Doolin v. Industrial Commission

*189OPINION

SCHROEDER, Judge.

The petitioner, William H. Doolin, challenges the sufficiency of medical evidence supporting the decision of the Industrial Commission that his heart attack was not causally related to his employment.

The petitioner was employed as a salesman for the Summit Organization. It is not disputed that he did suffer a heart attack (myocardial infarction) in August of 1973. Petitioner testified that his work, including activities engaged in during the days immediately preceding diagnosis of his attack, involved some physical exertion and emotional stress attributable to his employment. The work activities, according to petitioner, included lifting of file cases, long driving hours, and an unpleasant “chewing out” by his superior on the phone.

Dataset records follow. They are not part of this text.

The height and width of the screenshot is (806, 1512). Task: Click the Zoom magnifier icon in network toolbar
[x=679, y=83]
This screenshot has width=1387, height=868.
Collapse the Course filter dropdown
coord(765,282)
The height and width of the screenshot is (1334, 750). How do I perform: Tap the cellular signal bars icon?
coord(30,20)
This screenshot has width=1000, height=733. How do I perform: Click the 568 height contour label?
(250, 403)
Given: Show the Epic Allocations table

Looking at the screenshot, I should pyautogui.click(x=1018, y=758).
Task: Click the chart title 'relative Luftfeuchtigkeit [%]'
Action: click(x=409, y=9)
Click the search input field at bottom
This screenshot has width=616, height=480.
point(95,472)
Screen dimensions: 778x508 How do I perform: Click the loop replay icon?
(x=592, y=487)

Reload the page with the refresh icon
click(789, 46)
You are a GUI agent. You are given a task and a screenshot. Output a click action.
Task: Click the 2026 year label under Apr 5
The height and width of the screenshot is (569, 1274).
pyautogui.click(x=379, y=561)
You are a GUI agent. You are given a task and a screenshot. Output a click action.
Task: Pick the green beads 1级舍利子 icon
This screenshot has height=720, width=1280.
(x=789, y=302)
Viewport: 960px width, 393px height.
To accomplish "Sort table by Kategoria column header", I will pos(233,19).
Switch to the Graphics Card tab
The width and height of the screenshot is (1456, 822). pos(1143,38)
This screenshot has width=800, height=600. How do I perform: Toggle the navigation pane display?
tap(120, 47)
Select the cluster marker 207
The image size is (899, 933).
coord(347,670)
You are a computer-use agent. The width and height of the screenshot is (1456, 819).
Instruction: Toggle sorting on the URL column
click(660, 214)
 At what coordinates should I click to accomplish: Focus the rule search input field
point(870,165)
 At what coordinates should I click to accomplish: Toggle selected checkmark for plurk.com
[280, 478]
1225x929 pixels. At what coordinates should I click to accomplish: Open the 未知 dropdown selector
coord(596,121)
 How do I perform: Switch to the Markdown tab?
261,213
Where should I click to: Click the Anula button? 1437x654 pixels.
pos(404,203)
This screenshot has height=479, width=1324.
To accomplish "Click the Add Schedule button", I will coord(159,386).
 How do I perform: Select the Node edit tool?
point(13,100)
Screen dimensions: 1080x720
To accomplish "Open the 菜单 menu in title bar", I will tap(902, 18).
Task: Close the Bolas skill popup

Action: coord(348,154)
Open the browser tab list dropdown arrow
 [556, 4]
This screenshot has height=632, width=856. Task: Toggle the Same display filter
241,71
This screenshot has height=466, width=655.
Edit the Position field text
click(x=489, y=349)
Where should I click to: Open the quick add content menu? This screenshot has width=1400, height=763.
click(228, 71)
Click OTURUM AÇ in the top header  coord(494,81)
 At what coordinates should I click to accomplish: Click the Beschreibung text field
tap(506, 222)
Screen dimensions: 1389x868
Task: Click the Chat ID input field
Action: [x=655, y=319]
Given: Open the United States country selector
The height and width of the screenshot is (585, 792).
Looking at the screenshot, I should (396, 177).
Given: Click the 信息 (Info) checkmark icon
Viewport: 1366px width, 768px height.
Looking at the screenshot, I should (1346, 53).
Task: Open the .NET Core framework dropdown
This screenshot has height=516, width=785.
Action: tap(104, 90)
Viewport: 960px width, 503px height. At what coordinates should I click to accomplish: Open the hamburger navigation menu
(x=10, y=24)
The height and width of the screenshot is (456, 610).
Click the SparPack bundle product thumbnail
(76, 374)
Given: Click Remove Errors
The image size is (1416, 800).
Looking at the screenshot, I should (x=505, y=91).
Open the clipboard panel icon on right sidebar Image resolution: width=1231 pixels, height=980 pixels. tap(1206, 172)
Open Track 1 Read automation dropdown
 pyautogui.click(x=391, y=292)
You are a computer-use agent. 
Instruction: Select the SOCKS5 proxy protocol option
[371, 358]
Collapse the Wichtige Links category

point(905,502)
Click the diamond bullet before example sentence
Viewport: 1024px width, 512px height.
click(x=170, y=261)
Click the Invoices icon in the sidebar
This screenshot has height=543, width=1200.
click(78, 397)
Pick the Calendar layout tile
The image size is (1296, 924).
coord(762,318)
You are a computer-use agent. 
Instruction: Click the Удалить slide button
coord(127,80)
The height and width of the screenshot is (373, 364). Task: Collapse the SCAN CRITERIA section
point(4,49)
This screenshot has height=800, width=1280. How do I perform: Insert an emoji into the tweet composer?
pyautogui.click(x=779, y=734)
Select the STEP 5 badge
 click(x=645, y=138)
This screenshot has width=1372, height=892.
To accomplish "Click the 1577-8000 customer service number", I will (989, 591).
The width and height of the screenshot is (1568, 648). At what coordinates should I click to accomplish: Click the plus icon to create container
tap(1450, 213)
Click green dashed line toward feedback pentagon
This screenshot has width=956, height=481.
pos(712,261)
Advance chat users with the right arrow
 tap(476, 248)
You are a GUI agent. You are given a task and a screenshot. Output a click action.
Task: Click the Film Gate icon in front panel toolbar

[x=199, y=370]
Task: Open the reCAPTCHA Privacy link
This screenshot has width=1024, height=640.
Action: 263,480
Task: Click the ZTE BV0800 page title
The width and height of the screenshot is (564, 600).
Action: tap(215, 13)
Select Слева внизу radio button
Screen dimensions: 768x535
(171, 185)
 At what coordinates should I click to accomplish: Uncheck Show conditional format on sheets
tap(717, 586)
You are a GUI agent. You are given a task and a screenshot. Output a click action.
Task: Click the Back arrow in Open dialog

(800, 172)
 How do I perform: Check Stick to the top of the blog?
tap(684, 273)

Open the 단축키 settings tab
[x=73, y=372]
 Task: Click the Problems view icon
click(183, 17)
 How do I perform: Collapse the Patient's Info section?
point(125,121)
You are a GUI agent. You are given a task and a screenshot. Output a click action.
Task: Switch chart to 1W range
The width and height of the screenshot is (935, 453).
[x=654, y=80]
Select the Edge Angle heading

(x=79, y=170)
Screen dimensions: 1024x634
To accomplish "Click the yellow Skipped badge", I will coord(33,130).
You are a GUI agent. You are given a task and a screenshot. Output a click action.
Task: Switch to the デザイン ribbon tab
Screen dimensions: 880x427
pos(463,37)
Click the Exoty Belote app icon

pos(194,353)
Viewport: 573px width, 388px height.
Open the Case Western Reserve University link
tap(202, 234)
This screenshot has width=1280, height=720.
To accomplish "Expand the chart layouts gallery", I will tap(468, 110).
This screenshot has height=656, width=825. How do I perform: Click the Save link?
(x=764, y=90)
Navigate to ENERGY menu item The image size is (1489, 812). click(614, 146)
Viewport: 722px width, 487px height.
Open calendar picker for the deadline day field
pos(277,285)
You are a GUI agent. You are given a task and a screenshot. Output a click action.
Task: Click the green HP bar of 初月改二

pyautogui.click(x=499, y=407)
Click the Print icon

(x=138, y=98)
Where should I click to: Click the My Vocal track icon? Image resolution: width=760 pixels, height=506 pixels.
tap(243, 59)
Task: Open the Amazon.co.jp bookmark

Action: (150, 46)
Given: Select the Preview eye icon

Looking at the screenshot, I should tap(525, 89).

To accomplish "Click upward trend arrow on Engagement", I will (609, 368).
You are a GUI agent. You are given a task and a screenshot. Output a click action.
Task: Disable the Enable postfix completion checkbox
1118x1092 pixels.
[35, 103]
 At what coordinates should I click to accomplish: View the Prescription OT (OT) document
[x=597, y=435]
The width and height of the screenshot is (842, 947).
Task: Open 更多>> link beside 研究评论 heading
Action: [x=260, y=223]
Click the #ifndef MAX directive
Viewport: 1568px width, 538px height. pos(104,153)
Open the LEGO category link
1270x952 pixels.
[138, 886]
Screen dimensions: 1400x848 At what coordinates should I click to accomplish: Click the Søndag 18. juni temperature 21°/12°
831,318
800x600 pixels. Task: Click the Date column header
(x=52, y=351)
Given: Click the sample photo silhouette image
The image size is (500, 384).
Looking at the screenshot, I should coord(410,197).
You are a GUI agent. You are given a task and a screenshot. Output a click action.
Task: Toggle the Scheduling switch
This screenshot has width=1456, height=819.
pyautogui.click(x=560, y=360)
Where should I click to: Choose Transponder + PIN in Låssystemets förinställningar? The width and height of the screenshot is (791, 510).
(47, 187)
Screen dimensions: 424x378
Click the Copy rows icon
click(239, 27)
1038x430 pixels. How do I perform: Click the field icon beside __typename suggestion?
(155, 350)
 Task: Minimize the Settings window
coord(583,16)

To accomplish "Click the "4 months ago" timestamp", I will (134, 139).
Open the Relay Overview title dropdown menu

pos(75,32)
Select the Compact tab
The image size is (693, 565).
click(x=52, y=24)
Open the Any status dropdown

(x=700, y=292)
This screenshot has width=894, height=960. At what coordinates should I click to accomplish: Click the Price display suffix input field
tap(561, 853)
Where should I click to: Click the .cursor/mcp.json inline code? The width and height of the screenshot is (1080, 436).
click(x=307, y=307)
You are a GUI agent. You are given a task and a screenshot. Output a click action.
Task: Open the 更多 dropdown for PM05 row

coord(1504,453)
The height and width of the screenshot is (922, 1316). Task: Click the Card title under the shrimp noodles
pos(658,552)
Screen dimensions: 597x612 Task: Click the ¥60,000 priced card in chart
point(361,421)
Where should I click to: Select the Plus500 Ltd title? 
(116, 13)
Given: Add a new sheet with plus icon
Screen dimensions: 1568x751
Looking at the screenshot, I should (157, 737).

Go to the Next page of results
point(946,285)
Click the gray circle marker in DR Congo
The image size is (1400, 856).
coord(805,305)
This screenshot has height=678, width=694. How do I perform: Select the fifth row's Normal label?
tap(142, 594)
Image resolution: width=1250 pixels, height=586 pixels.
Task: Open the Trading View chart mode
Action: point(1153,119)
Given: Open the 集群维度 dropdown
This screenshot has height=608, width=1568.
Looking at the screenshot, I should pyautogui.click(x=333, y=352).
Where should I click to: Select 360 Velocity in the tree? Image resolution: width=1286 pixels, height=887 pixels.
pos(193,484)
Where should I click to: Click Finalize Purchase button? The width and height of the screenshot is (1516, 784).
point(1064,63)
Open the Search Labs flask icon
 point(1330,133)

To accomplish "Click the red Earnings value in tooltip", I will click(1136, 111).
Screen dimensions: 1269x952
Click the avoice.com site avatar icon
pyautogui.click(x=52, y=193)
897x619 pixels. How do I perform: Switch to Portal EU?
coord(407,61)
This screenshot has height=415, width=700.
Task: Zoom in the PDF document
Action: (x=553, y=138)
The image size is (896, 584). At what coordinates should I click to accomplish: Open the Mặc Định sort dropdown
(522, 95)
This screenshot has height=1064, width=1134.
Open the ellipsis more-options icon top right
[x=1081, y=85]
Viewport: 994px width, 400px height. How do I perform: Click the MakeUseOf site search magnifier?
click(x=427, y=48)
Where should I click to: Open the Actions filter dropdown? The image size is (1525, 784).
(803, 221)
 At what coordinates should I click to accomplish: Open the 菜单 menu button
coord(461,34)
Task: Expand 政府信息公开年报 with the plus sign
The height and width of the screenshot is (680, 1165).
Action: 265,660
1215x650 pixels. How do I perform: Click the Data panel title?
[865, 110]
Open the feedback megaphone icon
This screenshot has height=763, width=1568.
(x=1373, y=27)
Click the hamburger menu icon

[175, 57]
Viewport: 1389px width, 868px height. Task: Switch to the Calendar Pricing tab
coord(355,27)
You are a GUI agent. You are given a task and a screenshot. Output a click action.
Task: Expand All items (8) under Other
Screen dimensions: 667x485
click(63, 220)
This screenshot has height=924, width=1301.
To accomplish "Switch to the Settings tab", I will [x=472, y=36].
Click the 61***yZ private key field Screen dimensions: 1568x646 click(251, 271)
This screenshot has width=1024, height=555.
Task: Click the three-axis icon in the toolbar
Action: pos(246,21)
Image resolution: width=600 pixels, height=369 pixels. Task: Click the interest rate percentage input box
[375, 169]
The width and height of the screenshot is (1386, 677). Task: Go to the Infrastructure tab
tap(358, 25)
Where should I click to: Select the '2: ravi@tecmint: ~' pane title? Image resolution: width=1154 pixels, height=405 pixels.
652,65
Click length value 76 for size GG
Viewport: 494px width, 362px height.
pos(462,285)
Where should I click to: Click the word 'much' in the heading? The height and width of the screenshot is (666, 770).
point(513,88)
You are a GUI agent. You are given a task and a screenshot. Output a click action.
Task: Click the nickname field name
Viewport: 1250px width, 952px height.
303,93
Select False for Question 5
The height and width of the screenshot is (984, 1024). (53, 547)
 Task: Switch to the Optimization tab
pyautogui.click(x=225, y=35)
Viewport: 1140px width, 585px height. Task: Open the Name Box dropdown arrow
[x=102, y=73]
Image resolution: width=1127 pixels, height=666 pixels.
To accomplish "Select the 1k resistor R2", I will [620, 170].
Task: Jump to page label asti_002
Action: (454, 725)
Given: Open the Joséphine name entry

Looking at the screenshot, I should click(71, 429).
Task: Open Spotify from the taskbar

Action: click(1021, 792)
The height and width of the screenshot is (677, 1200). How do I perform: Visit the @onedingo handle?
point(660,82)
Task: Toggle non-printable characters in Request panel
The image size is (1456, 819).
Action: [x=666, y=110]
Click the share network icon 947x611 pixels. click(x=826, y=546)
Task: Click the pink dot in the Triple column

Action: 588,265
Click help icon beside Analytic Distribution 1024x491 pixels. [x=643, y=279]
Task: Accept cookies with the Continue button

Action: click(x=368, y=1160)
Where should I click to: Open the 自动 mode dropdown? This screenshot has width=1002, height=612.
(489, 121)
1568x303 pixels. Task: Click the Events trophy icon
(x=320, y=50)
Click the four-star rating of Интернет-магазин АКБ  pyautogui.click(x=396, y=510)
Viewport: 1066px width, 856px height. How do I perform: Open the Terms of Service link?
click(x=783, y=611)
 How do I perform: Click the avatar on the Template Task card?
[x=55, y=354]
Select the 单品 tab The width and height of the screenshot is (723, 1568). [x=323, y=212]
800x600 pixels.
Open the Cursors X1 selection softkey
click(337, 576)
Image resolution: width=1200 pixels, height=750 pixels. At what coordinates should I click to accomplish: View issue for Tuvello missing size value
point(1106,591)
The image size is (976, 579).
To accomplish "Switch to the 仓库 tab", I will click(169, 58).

It is also not disputed that in the 24 hours preceding hospitalization, petitioner mowed his lawn and made repairs on his home, activities which were not related to his employment.

The principal issue before the Commission was whether any exertion and stress related to his employment was a cause of the heart attack.

Two medical experts testified during the hearing, both of whom were called by petitioner.

The first doctor was the petitioner’s treating physician, Leo Ankenbrandt, M.D., a general practitioner. In the course of his testimony, he responded to a lengthy hypothetical question taking into account the various work-related activities which, according to petitioner, had been engaged in prior to the onset of the attack. The hearing officer fairly characterized his testimony as being that the stressful conditions of employment, as testified to by petitioner, were an influencing factor in his heart attack.

The second medical expert, Herschel M. Richter, M.D., a specialist in cardiology, had been consulted by Dr. Ankenbrandt, and had examined petitioner during the course of petitioner’s treatment. Dr. Richter was asked virtually the identical hypothetical question asked the attending physician, reciting the work-related events which petitioner contended were a cause of his heart attack. Dr. Richter responded that such events were “unassociated” with the heart attack, and that there was no cause and effect relationship.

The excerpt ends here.